▶ Work to be completed
Scan the lines below; pull out those with "accomplish".

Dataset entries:
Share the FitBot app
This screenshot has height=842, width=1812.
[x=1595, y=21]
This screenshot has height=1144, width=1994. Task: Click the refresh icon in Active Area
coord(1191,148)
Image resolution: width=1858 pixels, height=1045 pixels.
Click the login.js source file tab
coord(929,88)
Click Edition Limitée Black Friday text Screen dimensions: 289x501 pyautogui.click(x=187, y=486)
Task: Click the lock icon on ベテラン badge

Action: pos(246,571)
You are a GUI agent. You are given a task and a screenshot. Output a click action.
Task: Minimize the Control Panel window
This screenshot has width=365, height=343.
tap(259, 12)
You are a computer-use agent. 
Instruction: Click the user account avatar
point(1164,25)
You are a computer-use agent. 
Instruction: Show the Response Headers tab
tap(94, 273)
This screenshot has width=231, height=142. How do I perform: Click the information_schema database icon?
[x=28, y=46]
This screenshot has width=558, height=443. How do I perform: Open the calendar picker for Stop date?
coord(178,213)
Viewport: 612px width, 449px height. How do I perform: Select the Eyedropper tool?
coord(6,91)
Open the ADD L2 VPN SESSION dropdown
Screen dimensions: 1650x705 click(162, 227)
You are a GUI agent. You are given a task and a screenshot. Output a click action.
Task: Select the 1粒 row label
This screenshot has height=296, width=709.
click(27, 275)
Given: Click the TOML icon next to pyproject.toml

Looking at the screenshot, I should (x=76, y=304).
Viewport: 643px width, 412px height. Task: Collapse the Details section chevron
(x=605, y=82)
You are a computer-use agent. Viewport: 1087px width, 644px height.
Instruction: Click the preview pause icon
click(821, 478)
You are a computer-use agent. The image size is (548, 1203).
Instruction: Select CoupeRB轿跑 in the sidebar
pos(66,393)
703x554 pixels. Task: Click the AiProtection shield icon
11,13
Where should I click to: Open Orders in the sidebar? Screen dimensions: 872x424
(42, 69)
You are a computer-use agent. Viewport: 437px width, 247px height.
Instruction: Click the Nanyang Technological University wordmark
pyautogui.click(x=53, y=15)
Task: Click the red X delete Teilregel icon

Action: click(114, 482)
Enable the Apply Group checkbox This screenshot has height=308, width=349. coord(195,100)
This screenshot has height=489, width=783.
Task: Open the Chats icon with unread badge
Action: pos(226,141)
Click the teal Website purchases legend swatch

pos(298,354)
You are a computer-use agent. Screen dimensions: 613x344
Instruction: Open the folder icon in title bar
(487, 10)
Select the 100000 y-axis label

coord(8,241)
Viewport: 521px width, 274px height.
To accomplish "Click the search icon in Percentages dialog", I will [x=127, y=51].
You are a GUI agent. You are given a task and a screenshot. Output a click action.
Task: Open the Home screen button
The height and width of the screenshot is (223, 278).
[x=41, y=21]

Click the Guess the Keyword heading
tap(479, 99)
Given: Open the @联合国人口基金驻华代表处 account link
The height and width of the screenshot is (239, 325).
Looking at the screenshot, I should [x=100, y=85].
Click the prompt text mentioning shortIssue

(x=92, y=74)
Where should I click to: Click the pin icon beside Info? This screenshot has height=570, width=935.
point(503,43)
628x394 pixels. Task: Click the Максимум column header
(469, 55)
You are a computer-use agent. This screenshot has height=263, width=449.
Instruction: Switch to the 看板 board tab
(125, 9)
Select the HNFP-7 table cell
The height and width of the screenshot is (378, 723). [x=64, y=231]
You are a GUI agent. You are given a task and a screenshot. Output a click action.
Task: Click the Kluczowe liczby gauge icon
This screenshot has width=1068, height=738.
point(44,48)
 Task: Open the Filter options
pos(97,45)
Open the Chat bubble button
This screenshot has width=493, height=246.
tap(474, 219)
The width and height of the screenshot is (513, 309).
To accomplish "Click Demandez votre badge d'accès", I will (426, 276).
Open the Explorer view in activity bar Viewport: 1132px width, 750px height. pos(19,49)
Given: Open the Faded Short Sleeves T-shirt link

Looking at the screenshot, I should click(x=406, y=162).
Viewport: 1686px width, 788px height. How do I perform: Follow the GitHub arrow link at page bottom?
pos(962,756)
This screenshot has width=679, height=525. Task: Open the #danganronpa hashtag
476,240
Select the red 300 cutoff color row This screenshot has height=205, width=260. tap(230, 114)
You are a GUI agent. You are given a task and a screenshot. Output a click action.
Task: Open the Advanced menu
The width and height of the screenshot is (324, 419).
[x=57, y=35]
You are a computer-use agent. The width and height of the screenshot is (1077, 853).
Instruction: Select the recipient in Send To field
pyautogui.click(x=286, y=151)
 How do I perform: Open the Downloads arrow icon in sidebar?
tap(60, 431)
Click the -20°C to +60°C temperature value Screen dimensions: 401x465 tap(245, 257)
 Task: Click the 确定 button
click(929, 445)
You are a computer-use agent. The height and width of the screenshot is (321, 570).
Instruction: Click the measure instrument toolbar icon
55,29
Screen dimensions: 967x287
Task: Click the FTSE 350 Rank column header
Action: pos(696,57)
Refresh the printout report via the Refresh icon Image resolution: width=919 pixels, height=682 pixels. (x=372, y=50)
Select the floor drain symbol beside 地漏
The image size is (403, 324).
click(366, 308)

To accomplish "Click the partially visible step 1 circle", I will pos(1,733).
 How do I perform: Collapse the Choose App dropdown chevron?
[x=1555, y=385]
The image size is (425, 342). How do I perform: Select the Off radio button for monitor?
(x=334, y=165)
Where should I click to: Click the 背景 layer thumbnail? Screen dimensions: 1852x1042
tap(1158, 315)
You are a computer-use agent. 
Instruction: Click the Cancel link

▶ Exercise solution
To accomplish "Click the search icon in Percentages dialog", I will [x=127, y=51].
To accomplish "Click Demandez votre badge d'accès", I will (426, 276).
To accomplish "Click the partially visible step 1 circle", I will pos(1,733).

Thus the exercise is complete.